_Task instructions_. The answer must be an exact copy of all the data below.

_Exercise data_.
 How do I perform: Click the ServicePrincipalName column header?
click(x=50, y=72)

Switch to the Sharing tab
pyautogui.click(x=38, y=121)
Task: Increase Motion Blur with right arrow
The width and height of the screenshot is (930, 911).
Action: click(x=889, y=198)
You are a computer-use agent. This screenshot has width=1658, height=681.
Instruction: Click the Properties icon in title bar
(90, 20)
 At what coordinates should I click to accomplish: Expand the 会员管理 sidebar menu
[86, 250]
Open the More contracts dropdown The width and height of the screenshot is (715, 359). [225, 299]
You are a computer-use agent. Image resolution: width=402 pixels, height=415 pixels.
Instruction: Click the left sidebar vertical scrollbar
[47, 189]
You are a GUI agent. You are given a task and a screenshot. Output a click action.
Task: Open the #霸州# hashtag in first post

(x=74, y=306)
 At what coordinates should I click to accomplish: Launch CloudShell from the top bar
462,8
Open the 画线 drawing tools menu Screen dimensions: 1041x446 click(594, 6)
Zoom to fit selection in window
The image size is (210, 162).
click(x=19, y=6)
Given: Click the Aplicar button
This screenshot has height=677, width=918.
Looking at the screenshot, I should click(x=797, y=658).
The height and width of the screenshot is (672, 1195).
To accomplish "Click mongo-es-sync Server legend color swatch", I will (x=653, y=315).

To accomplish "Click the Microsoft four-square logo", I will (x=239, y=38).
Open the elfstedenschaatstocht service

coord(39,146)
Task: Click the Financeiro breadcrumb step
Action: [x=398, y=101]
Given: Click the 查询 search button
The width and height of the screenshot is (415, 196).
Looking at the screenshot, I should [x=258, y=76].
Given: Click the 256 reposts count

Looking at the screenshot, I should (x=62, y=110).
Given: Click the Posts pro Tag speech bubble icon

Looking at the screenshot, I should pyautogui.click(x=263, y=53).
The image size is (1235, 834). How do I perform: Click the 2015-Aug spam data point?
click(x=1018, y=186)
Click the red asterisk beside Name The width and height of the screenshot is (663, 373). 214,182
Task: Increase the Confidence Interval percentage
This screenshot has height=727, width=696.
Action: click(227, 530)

_Answer box_.
 How do I perform: Click the ServicePrincipalName column header?
click(x=50, y=72)

Switch to the Sharing tab
pyautogui.click(x=38, y=121)
Task: Increase Motion Blur with right arrow
The width and height of the screenshot is (930, 911).
Action: click(x=889, y=198)
You are a computer-use agent. This screenshot has width=1658, height=681.
Instruction: Click the Properties icon in title bar
(90, 20)
 At what coordinates should I click to accomplish: Expand the 会员管理 sidebar menu
[86, 250]
Open the More contracts dropdown The width and height of the screenshot is (715, 359). [225, 299]
You are a computer-use agent. Image resolution: width=402 pixels, height=415 pixels.
Instruction: Click the left sidebar vertical scrollbar
[47, 189]
You are a GUI agent. You are given a task and a screenshot. Output a click action.
Task: Open the #霸州# hashtag in first post

(x=74, y=306)
 At what coordinates should I click to accomplish: Launch CloudShell from the top bar
462,8
Open the 画线 drawing tools menu Screen dimensions: 1041x446 click(594, 6)
Zoom to fit selection in window
The image size is (210, 162).
click(x=19, y=6)
Given: Click the Aplicar button
This screenshot has height=677, width=918.
Looking at the screenshot, I should click(x=797, y=658).
The height and width of the screenshot is (672, 1195).
To accomplish "Click mongo-es-sync Server legend color swatch", I will (x=653, y=315).

To accomplish "Click the Microsoft four-square logo", I will (x=239, y=38).
Open the elfstedenschaatstocht service

coord(39,146)
Task: Click the Financeiro breadcrumb step
Action: [x=398, y=101]
Given: Click the 查询 search button
The width and height of the screenshot is (415, 196).
Looking at the screenshot, I should [x=258, y=76].
Given: Click the 256 reposts count

Looking at the screenshot, I should (x=62, y=110).
Given: Click the Posts pro Tag speech bubble icon

Looking at the screenshot, I should pyautogui.click(x=263, y=53).
The image size is (1235, 834). How do I perform: Click the 2015-Aug spam data point?
click(x=1018, y=186)
Click the red asterisk beside Name The width and height of the screenshot is (663, 373). 214,182
Task: Increase the Confidence Interval percentage
This screenshot has height=727, width=696.
Action: click(227, 530)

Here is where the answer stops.